> **EXERCISE GOAL**: Extract the full listing below without altering a single character.

> **RECORDS PROVIDED**:
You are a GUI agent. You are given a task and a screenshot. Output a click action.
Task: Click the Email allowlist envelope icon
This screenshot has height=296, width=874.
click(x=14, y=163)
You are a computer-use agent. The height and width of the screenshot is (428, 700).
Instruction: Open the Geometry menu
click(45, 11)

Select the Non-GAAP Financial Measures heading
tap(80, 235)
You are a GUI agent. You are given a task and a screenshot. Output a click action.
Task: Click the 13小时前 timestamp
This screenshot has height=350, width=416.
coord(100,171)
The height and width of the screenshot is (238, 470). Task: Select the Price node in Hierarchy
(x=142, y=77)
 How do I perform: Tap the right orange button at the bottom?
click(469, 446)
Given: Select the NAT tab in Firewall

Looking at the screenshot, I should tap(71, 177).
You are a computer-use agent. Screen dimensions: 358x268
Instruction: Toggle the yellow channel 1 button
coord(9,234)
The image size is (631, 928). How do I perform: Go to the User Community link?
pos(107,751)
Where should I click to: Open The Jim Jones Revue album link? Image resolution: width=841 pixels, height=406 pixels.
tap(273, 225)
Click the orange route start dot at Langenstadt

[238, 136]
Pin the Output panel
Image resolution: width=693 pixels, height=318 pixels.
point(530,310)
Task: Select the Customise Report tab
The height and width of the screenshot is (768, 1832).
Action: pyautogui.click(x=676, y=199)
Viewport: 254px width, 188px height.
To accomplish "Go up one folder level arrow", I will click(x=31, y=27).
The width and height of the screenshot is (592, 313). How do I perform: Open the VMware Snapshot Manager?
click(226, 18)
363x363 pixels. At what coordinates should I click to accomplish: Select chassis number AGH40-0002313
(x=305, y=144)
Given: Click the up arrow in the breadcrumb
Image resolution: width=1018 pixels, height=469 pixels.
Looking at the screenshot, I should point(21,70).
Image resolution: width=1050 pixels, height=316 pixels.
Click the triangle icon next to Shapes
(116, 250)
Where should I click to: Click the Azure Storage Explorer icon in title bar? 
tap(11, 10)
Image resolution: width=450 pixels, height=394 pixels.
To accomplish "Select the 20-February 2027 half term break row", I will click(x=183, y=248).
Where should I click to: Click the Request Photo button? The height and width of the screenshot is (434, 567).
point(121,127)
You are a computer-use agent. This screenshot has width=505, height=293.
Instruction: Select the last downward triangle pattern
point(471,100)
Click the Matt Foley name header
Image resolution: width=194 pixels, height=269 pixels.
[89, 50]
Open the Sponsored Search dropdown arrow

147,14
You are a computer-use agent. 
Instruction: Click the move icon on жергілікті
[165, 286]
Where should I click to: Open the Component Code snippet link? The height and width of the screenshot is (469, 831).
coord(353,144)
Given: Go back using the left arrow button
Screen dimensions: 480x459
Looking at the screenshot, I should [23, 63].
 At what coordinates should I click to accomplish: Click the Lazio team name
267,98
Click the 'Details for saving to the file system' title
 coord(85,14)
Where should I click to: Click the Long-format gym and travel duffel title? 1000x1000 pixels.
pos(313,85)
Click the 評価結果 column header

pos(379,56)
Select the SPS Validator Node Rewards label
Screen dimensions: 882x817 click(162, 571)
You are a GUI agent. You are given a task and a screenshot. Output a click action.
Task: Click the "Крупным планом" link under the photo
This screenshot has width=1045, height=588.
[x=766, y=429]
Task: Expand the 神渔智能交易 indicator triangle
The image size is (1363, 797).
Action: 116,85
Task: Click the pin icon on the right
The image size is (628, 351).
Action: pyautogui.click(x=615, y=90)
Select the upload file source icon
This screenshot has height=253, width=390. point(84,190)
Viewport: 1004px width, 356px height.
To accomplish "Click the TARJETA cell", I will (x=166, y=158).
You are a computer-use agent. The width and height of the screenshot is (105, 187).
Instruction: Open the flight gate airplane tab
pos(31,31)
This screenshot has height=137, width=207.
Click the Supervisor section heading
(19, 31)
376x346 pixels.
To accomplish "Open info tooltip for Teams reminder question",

> **REPLY**:
You are a GUI agent. You are given a task and a screenshot. Output a click action.
Task: Click the Email allowlist envelope icon
This screenshot has height=296, width=874.
click(x=14, y=163)
You are a computer-use agent. The height and width of the screenshot is (428, 700).
Instruction: Open the Geometry menu
click(45, 11)

Select the Non-GAAP Financial Measures heading
tap(80, 235)
You are a GUI agent. You are given a task and a screenshot. Output a click action.
Task: Click the 13小时前 timestamp
This screenshot has height=350, width=416.
coord(100,171)
The height and width of the screenshot is (238, 470). Task: Select the Price node in Hierarchy
(x=142, y=77)
 How do I perform: Tap the right orange button at the bottom?
click(469, 446)
Given: Select the NAT tab in Firewall

Looking at the screenshot, I should tap(71, 177).
You are a computer-use agent. Screen dimensions: 358x268
Instruction: Toggle the yellow channel 1 button
coord(9,234)
The image size is (631, 928). How do I perform: Go to the User Community link?
pos(107,751)
Where should I click to: Open The Jim Jones Revue album link? Image resolution: width=841 pixels, height=406 pixels.
tap(273, 225)
Click the orange route start dot at Langenstadt

[238, 136]
Pin the Output panel
Image resolution: width=693 pixels, height=318 pixels.
point(530,310)
Task: Select the Customise Report tab
The height and width of the screenshot is (768, 1832).
Action: pyautogui.click(x=676, y=199)
Viewport: 254px width, 188px height.
To accomplish "Go up one folder level arrow", I will click(x=31, y=27).
The width and height of the screenshot is (592, 313). How do I perform: Open the VMware Snapshot Manager?
click(226, 18)
363x363 pixels. At what coordinates should I click to accomplish: Select chassis number AGH40-0002313
(x=305, y=144)
Given: Click the up arrow in the breadcrumb
Image resolution: width=1018 pixels, height=469 pixels.
Looking at the screenshot, I should point(21,70).
Image resolution: width=1050 pixels, height=316 pixels.
Click the triangle icon next to Shapes
(116, 250)
Where should I click to: Click the Azure Storage Explorer icon in title bar? 
tap(11, 10)
Image resolution: width=450 pixels, height=394 pixels.
To accomplish "Select the 20-February 2027 half term break row", I will click(x=183, y=248).
Where should I click to: Click the Request Photo button? The height and width of the screenshot is (434, 567).
point(121,127)
You are a computer-use agent. This screenshot has width=505, height=293.
Instruction: Select the last downward triangle pattern
point(471,100)
Click the Matt Foley name header
Image resolution: width=194 pixels, height=269 pixels.
[89, 50]
Open the Sponsored Search dropdown arrow

147,14
You are a computer-use agent. 
Instruction: Click the move icon on жергілікті
[165, 286]
Where should I click to: Open the Component Code snippet link? The height and width of the screenshot is (469, 831).
coord(353,144)
Given: Go back using the left arrow button
Screen dimensions: 480x459
Looking at the screenshot, I should [23, 63].
 At what coordinates should I click to accomplish: Click the Lazio team name
267,98
Click the 'Details for saving to the file system' title
 coord(85,14)
Where should I click to: Click the Long-format gym and travel duffel title? 1000x1000 pixels.
pos(313,85)
Click the 評価結果 column header

pos(379,56)
Select the SPS Validator Node Rewards label
Screen dimensions: 882x817 click(162, 571)
You are a GUI agent. You are given a task and a screenshot. Output a click action.
Task: Click the "Крупным планом" link under the photo
This screenshot has width=1045, height=588.
[x=766, y=429]
Task: Expand the 神渔智能交易 indicator triangle
The image size is (1363, 797).
Action: 116,85
Task: Click the pin icon on the right
The image size is (628, 351).
Action: pyautogui.click(x=615, y=90)
Select the upload file source icon
This screenshot has height=253, width=390. point(84,190)
Viewport: 1004px width, 356px height.
To accomplish "Click the TARJETA cell", I will (x=166, y=158).
You are a computer-use agent. The width and height of the screenshot is (105, 187).
Instruction: Open the flight gate airplane tab
pos(31,31)
This screenshot has height=137, width=207.
Click the Supervisor section heading
(19, 31)
376x346 pixels.
To accomplish "Open info tooltip for Teams reminder question",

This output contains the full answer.